For every 1% cut in interest rates, the price of 10-year US Treasuries has risen by around 8%. It seemed like a one-way bet – the more that interest rates were cut, the more bond prices went up.

But bond yields are now creeping higher. So, for every 1% rise in interest rates, the price of 10-year Treasuries could fall by 9%. For every 2% rise in yields, the loss could be 17%.

Exactly when interest rates will actually go up, though, is still anyone’s guess. But investors who are disproportionately exposed to bonds could be hurt when they do.

Something’s happening

There are signs that something is already happening. One month ago, 10-Year Treasury yields were around 1.80%. Today they are 2.08%. It seems that the market is already pre-empting a rise in interest rates.

For me, a rise in interest rates in the US is almost as inevitable as a slowdown in China’s phenomenal economic growth rate.

And as the pendulum of economic growth swings from China to the US, we here in Singapore could be perfectly positioned to participate in America’s recovery.

What’s more, some of those America-exposed companies could even be sitting right on our doorstep.

Maximum pessimism

Sembcorp Industries (SGX: U96), for instance, generates around a-tenth of its sales in the US, while America accounts for about a quarter of revenues at Singapore Technologies Engineering (SGX: S63).

Elsewhere, nearly 8% of the assets of City Developments (SGX: C09) are situated in the US.

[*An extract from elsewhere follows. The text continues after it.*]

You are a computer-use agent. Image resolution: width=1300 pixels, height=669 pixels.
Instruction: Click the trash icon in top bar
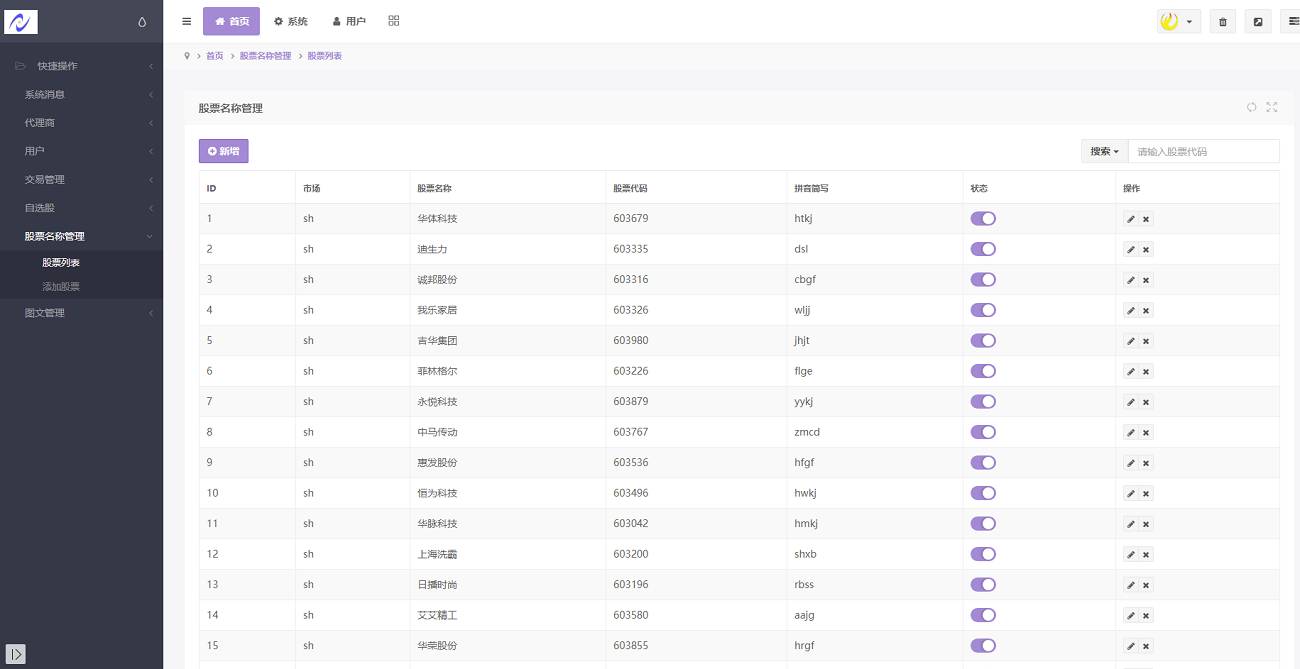click(1222, 22)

So as the path of the pendulum swings from the Middle Kingdom to the largest economy in the world, so too could the enormous amounts money that has been magicked by central banks.

If your portfolio is made up of suitably chosen stocks, then it shouldn’t matter too much whatever happens to the pendulum. That is the beauty of a diversified portfolio.

And don’t forget there are two points in a pendulum’s swing when the velocity is zero. I call them the points of maximum pessimism, which is always a good time, in my book, to invest.

A version of this article first appeared in Take Stock Singapore.